Editorial

Fusiones de firmas

"A veces las firmas son contactadas desde el exterior; otras –aunque no lo reconozcan abiertamente– han salido a la búsqueda de un socio para crecer o internacionalizarse"

En un mercado cada vez más competitivo, las firmas de abogados han venido revisando sus estrategias de desarrollo y crecimiento. Si hasta hace poco los competidores eran conocidos, hoy la realidad es distinta: cada año surgen nuevos actores.

Estas firmas pueden estar formadas por abogados que abandonan los estudios jurídicos tradicionales para emprender sus propias oficinas, con miras a conciliar el desarrollo profesional y la calidad de vida, alejados del estrés de la carrera del partnership y del desincentivo que genera el desequilibrio societario, usual en las grandes oficinas.

A ello se suma la llegada de multinacionales que venían mirando desde hace unos años a Chile como un mercado cada vez más atractivo, y muchas otras que siguen explorando la manera más eficiente de instalarse en el país.

Y si vamos unos años más adelante, no será extraño encontrarnos con participantes que, con modelos de negocios disruptivos y de la mano de la tecnología, harán aún más competitivo el mercado legal. Todo esto obliga a las firmas a reinventarse, a definir estrategias de crecimiento, retención del talento y a incorporar herramientas tecnológicas.
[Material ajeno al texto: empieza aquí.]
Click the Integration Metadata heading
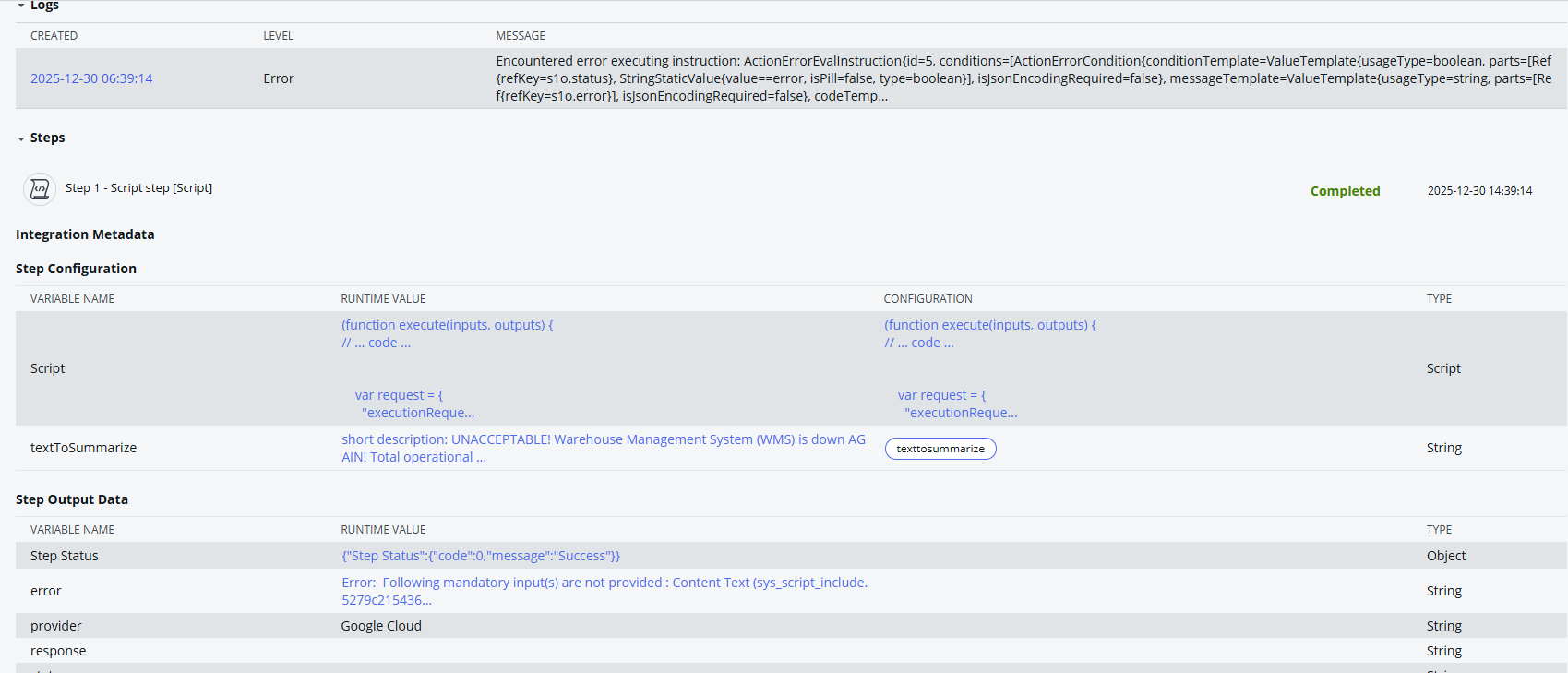Image resolution: width=1568 pixels, height=673 pixels. 85,234
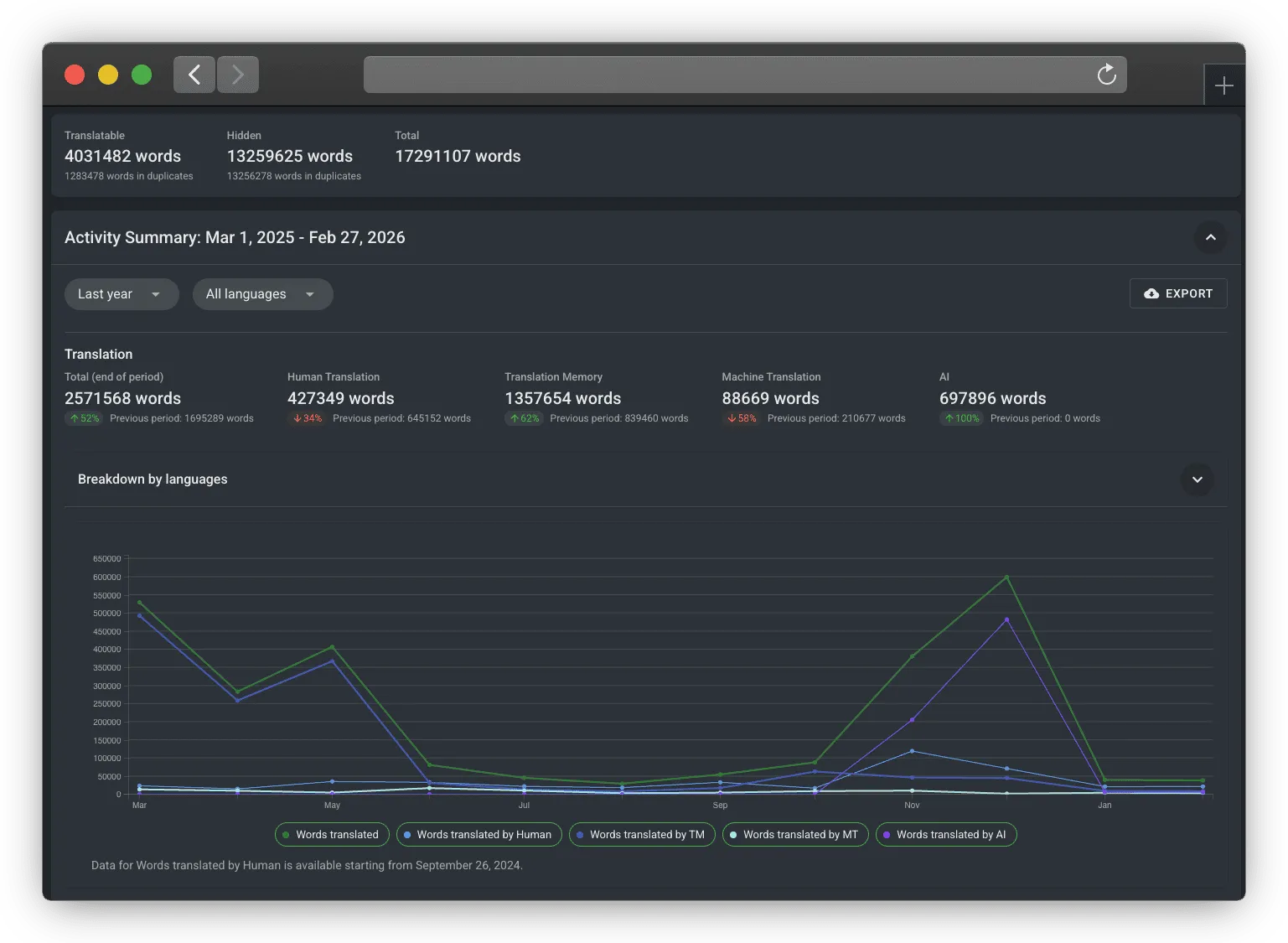Click the Export button

click(1178, 293)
Una de las tendencias que es posible advertir para hacer frente a este nuevo escenario es la fusión de firmas pequeñas o medianas, que buscan alcanzar economías de escala, reducción de costos y abrirse espacio en nuevas industrias o mercados. Ejemplos de ello son la reciente fusión entre BAZ|DLA Piper y Noguera Larraín & Dulanto, o la que se dio entre Quinzio y Cía. y Anríquez Novoa.

Los resultados de una reciente encuesta del Diario Financiero muestran que más del 60% de las firmas encuestada manifestó haber sido contactada para asociarse o fusionarse con otros, ya sean locales o internacionales.

Estos resultados ratifican una tendencia que ya se venía observando: a veces las firmas son contactadas desde el exterior; otras –aunque no lo reconozcan abiertamente– han salido a la búsqueda de un socio para crecer o internacionalizarse.

Si algo revelan estos movimientos, es que los días para quienes lideran las principales firmas de abogados ya no son tan tranquilos. No basta con el prestigio ganado, sino que es necesario —hoy más que nunca— estar despierto y atento a los movimientos de la competencia.